E já que fala em financiamento, há possibilidade de uma linha de crédito de bancos brasileiros para apoiar, por exemplo, a compra de equipamentos para Angola?

Neste momento não existe qualquer problema entre Angola e Brasil em relação à dívida. Pelo contrário, Angola liquidou todos os seus débitos até antes do prazo, mas o Brasil tem restringido toda esta parte de crédito a outros países. Acredito, no entanto, que, dentro de pouco tempo (até é uma das iniciativas do Presidente Bolsonaro) possa haver algo nesse sentido. Tem sido uma das buscas minhas, como directora da Câmara de Comércio e como Terra Brasil.

O Banco do Brasil teve escritórios em Angola, mas voltou a fechar. Acha que este seria um instrumento importante neste sentido?
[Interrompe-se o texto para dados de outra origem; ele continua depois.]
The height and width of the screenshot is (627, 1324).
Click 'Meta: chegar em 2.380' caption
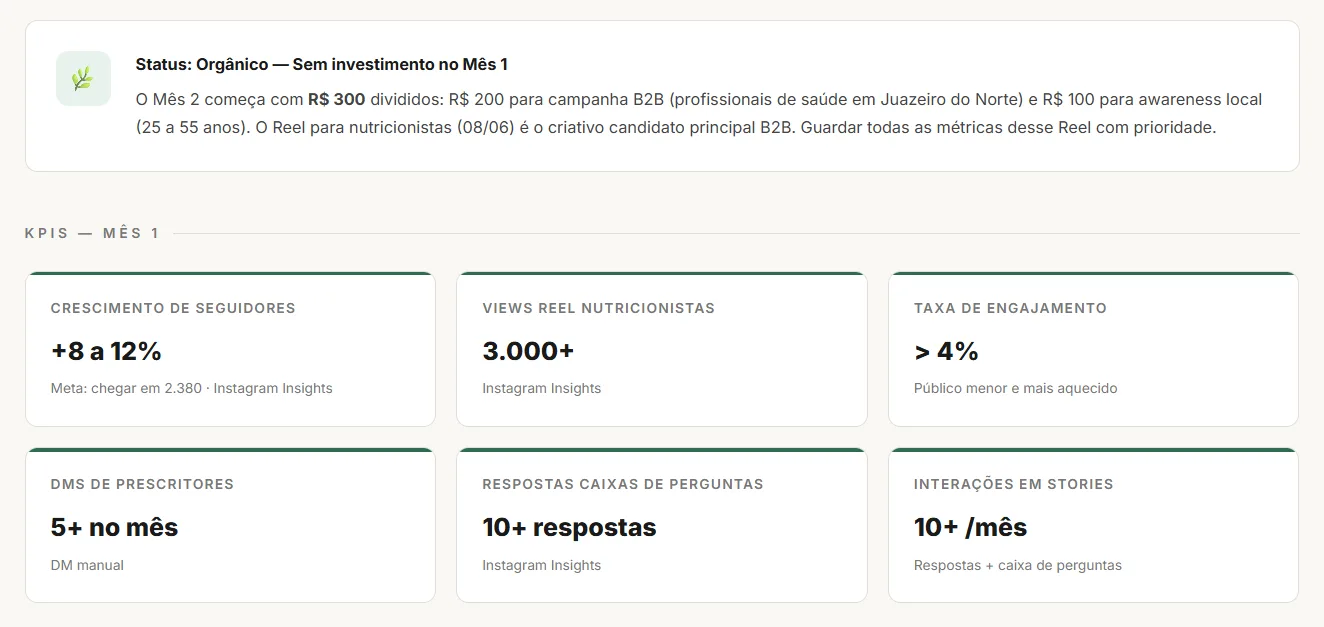[127, 388]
Seria um bom instrumento. Também a entrada dos bancos digitais em Angola… Temos um banco digital que, inclusive, foi levado para Angola através da Câmara do Comércio e que possivelmente começa as suas actividades.

 

Perfil

Camila Silveira de 41 anos é paulista e formada em Comércio Exterior pela Universidade Paulista, UNIP. Tem ligações com Angola desde 2004, ano em que chegou para a implementação de uma jornada de empreendedorismo. Em Fevereiro lançou o livro Vencedor ou Vítima e garante que escreveu mais seis durante a quarentena. Directora da Câmara de Comércio Angola Brasil, é fundadora da Federação das Câmaras de Comércio. Também fundou a empresa Terra Brasil.